Wednesday, May 21, 2014

Mike's Story Part 28 - Christmas

By Jenna Orkin  


December 24
   Mike came in from the stairwell where he'd been having his morning coffee and cigarette.
   "Actually, today I think I'm going to start an outline. For the novel. And it occurs to me that your family....."
   "Knows agents?" I thought.  I knew one who'd achieved prominence by sticking with mainstream topics and literary fiction.  My brother and sister-in-law knew others; my mother's connections in that field were all dead, retired or fallen away.
   "...could be interesting material." 
   We were going to see them the next day for Christmas.  Perhaps, knowing that they weren't interested in Peak Oil and all that it entails, Mike was trying to psych himself into finding the gathering useful.
   "As an example of the clueless?"
   "Yes."   
   The novel loomed as yet another mammoth undertaking.
   “But there’s a need for it,” he mused.
   “Forget that for a moment,” I replied.  “What do you need to write?”
   What he needed, I felt, was a catharsis.
   "'Help!'"
   "Then say that. And fill in the details, the specifics."
   "Whoa... I have to think about that." 
   If speculation were not the idle pastime it's known to be, I'd say that the soul-searching the novel would have required could have saved him.  But I don't want to start a conversation thread about writers who've killed themselves as soon as the work was completed.  Mike wasn't prepared to write that kind of novel anyway; he was thinking of a less personal Post-peak story.  No wonder the project never got off the ground.

   He also wanted to do volunteer work but not with AA.
   "What they do in AA is have you meet with someone worse off than you and help them out of it.

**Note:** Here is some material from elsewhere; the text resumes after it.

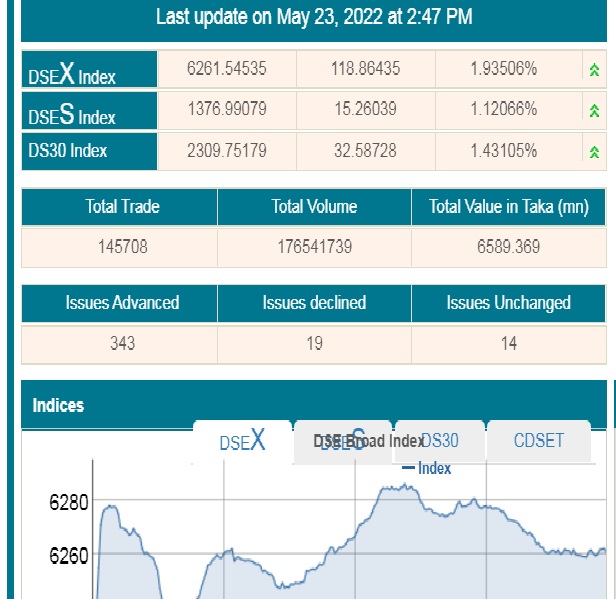Click the green up arrow in the DSES Index row

click(594, 110)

It's a time-honored means of helping oneself.  But I don't want to help turn someone into an acceptable member of a herd of lemmings about to go off the cliff because of Peak Oil."
"********
  
December 25, Christmas.
   No abatement in the morning angst.
   "Now what do I do?" he said, only half rhetorically. 
   He was like a method actor asking his director, "What's my motivation? What do I do with my hands?"
   By way of response, he resorted to the method actor's fallback position:  He lit a cigarette.
   The Arts section of the Times featured an obituary of Mary Meagher, a literary agent who had died at the age of 47 of a heart attack induced by drugs and alcohol. A vivacious Holly Golightly-type, she harbored a secret sadness which her brother, the only person with whom she remained in contact throughout her life, said stemmed from "a legitimate cause" in her childhood. 
   I did not mention the article to Mike who, to illustrate his torment, was putting his hands around his neck in mock strangulation.  The gesture evoked his rehearsed suicide in Venezuela, by means of his necktie.
   I reminded him of my former shrink's admonition: "You are suffering instead of doing the work you are supposed to do," by which she meant the work of looking inward.
   In Mike's case, I continued, he was suffering by way of punishment for not making money, (a cause for much of his angst) and as a goad of the time-honored sort favored by his father. What's a tormented genius to do when he's not busy doing his geniusery? The only thing left is the torment.
Also it was a way of staying focused on himself.
He took this in, along with his Tropicana and Thomas' whole wheat English muffin with apricot fruit spread, no added sugar, from the farmer's market. 
"I have two choices," he said. "Take a nap or have a panic attack."
The novel was too overwhelming to face. 
"There are smaller tasks," I said.  "You could write a Christmas - no, - a holiday message to readers that we could post on the blog."
After an e-Christmas card from a loyal supporter - (What has happened to her?  There's a whole new generation of Mike followers now...) - in which you clicked to create a cottage with a tree outside lit with candles, snow falling, dog wagging his tail, he resolved to write the message.
"I always feel better after a nap," he says. So that would come first.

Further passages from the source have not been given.